Extracted records
== Segment start ==

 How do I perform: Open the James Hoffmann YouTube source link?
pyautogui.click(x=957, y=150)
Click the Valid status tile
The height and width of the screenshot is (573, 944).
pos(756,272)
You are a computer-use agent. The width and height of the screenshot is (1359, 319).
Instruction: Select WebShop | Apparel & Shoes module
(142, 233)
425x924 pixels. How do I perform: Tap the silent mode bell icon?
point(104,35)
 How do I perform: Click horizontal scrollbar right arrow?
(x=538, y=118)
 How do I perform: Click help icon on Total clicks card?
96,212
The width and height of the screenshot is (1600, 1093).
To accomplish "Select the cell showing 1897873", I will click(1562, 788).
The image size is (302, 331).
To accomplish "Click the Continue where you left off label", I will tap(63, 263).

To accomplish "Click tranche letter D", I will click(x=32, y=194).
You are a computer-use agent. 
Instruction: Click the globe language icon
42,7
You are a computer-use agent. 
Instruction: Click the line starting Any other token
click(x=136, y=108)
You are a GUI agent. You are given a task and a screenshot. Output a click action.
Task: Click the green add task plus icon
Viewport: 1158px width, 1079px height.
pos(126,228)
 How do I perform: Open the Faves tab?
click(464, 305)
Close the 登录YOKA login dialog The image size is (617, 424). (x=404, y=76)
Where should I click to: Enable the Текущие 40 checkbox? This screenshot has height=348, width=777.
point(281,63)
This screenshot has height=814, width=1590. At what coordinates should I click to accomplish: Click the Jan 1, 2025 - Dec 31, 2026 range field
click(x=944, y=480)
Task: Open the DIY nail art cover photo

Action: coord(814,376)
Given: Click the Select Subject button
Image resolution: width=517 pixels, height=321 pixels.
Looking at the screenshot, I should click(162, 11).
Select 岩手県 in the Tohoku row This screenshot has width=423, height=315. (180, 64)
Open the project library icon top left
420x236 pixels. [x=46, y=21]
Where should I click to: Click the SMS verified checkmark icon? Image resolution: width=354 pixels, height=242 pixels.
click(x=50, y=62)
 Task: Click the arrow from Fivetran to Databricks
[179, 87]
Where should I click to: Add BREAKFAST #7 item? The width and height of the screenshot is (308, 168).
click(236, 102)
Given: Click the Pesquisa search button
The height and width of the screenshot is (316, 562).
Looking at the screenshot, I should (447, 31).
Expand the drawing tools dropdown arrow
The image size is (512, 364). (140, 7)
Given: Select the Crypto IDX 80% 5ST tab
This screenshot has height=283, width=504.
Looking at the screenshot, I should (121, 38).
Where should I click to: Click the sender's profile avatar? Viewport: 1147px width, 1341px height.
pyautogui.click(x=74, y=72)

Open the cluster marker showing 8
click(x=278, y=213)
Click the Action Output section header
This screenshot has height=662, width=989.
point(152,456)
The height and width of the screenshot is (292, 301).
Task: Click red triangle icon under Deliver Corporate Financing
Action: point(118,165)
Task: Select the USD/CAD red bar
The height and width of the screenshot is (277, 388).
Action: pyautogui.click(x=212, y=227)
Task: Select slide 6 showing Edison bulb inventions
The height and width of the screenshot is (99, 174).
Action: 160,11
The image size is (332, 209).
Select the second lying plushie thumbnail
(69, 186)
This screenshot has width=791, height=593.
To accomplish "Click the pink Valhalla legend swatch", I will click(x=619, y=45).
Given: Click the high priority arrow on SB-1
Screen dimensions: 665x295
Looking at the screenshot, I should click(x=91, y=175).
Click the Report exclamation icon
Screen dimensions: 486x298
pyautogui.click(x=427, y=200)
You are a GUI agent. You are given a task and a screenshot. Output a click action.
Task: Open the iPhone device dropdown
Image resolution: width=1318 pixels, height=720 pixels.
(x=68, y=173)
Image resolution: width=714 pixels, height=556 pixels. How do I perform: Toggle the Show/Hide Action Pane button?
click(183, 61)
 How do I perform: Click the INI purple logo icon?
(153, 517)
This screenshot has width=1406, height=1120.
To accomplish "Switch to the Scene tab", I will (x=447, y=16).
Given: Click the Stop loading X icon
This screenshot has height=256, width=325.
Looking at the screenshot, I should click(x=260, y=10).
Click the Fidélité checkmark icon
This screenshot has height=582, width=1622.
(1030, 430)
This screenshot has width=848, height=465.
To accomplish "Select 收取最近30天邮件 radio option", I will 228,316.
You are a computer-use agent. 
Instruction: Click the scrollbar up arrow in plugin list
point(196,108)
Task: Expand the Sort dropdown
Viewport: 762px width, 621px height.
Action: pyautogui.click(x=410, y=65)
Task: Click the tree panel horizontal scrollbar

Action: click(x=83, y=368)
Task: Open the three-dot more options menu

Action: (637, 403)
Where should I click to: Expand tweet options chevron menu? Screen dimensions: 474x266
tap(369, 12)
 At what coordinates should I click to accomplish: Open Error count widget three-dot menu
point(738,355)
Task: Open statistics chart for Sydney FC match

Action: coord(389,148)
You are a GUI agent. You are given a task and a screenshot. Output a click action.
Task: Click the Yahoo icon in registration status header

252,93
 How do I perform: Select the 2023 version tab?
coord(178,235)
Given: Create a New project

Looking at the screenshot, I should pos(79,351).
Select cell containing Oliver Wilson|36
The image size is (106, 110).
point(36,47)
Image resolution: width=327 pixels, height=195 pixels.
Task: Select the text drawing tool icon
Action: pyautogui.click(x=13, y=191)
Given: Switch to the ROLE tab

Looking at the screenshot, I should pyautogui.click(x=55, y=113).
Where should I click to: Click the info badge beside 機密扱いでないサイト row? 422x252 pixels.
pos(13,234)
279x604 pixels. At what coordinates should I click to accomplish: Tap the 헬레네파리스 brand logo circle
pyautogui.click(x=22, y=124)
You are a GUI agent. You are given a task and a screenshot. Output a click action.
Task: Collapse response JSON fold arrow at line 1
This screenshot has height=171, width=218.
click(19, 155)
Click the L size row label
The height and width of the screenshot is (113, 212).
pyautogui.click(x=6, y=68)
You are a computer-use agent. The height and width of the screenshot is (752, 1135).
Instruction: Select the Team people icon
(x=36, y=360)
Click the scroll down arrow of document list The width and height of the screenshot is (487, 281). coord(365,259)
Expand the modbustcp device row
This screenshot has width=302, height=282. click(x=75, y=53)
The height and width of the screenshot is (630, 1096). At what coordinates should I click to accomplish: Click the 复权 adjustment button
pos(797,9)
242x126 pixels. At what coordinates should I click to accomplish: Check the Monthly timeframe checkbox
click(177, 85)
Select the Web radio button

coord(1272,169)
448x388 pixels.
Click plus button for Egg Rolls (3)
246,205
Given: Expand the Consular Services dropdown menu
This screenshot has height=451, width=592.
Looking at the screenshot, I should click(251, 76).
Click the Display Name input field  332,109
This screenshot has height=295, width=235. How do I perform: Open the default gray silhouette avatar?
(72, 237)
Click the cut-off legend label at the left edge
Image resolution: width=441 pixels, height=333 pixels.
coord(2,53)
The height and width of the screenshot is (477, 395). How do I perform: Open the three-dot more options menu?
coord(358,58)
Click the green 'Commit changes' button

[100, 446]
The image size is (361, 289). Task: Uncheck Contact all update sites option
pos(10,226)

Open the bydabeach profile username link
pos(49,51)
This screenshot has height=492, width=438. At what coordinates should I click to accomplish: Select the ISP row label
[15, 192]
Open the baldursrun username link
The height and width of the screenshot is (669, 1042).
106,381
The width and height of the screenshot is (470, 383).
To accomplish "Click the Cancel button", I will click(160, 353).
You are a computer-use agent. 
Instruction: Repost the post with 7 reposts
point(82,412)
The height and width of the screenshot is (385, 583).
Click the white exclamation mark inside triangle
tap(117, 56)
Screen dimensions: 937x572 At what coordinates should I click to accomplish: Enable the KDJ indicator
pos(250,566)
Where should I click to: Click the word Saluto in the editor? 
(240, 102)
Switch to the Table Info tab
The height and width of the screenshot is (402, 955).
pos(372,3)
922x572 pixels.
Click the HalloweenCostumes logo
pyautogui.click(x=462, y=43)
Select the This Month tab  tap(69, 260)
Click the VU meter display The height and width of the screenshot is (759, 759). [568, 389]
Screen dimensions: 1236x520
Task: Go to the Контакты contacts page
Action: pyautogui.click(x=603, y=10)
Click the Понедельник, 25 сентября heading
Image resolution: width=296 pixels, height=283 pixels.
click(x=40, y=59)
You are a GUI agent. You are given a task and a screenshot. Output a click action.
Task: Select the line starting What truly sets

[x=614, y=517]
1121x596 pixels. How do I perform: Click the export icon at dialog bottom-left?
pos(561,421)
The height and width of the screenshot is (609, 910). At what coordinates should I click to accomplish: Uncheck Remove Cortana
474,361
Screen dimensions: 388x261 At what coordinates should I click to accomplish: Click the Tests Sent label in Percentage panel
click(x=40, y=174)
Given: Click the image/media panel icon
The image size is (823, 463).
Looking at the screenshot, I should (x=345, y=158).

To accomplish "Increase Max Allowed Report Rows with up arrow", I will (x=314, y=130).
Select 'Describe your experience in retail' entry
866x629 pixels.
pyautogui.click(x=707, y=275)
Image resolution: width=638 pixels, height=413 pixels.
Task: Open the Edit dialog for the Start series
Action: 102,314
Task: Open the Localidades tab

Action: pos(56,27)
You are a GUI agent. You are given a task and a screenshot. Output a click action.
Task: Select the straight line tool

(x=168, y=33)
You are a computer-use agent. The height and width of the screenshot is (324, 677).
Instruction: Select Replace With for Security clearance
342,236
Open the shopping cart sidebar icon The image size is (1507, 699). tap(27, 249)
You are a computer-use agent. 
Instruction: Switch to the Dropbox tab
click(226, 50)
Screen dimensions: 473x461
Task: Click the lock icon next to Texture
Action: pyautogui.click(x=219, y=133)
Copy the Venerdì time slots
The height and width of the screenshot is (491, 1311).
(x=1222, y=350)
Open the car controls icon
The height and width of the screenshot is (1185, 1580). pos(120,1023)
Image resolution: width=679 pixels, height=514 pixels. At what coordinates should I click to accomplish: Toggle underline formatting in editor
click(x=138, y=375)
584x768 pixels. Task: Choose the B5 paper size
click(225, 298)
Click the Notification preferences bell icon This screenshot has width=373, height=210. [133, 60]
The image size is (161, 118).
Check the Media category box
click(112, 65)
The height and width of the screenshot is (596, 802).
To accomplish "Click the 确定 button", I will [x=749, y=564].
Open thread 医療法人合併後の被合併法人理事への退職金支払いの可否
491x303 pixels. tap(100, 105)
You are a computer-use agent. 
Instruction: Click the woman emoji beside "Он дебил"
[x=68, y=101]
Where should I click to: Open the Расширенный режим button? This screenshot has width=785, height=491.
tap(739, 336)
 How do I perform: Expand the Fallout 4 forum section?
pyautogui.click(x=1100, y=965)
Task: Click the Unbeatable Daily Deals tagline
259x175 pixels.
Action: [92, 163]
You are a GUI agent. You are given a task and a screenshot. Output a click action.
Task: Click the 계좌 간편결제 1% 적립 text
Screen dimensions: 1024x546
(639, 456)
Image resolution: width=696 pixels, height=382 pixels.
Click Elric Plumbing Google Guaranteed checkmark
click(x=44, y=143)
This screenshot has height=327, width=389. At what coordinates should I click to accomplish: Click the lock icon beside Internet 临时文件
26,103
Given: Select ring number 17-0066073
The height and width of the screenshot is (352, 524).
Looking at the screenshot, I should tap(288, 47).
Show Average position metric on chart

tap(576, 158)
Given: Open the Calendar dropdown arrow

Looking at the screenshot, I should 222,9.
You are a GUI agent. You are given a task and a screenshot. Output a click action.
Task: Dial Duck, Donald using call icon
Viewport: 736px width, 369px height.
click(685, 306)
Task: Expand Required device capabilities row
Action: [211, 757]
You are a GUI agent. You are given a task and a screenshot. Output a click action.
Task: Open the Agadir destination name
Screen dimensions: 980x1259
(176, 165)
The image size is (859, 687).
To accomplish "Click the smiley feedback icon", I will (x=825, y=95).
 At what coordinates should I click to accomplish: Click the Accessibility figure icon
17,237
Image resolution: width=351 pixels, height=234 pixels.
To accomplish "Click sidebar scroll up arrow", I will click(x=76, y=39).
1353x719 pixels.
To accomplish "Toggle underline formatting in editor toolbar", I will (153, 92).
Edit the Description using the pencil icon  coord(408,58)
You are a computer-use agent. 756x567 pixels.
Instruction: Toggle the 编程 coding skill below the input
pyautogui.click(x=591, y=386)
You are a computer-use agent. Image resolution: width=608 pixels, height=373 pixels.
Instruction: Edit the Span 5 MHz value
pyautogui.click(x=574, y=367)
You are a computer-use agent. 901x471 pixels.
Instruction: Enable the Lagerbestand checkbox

== Segment end ==

The task
The expected answer is a copy of each line above containing "cell".

Response area
To accomplish "Select the cell showing 1897873", I will click(1562, 788).
Select cell containing Oliver Wilson|36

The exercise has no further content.